First, we selected CKD as the lead indication ahead of the neurodegeneration indication despite the neurodegeneration indication being more central to our scientific hypothesis. The reason is that CKD offers a shorter path to biomarker endpoints, a less technically demanding delivery challenge (kidney parenchyma is more accessible than CNS), and a regulatory analogy from approved protein replacement biologics in CKD that provides some precedent for the mechanism. We intend to run the CKD program in parallel with CNS delivery development rather than sequentially.

Second, we are conducting pre-IND meetings with both FDA and EMA before completing IND-enabling toxicology studies. Pre-IND meetings are non-binding, but they provide critical information about what the agency's current thinking is on analytical expectations, study design requirements, and which aspects of our program are likely to require the most attention during review. The regulatory climate for mRNA therapeutics is evolving quickly enough that waiting until IND submission to learn the agency's current expectations would be costly.

Third, we are building our IND-enabling toxicology package around ICH S9 for the oncology-adjacent CNS indication and ICH S6 for the protein therapeutic analogy, with explicit attention to the immunogenicity assessment guidance. The choice of guideline framework matters because it determines what studies are required and at what stage, and for a small team without unlimited CRO budget, making the right framework choice early is a genuine efficiency decision.
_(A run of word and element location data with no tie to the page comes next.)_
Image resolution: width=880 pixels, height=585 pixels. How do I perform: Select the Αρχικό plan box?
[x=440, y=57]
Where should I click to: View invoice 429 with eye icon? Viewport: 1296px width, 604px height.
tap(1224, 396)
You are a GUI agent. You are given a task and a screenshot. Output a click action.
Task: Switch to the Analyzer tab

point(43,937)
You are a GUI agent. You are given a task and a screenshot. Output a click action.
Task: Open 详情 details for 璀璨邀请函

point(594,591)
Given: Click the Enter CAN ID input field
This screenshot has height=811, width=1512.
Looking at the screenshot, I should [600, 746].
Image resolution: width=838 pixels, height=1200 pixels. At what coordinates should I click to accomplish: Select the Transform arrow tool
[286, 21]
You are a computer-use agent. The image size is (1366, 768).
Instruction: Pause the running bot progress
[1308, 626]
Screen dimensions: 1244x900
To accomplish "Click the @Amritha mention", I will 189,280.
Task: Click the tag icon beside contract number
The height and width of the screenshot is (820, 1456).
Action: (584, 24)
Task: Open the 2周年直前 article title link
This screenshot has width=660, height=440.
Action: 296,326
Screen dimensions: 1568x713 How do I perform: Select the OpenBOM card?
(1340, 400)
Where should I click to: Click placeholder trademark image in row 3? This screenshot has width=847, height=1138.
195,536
The regulatory path for longevity mRNA therapeutics is navigable. It requires anchoring to specific disease indications with clinical precedent, building a robust CMC and immunogenicity package, and engaging with agencies early rather than optimizing for speed to IND. None of this is fundamentally different from what any thoughtful developer of a novel therapeutic modality would do. What is different is that the longevity biology framing means the scientific rationale for the therapeutic needs more careful translation into regulatory language than it would for a conventional disease-modification story.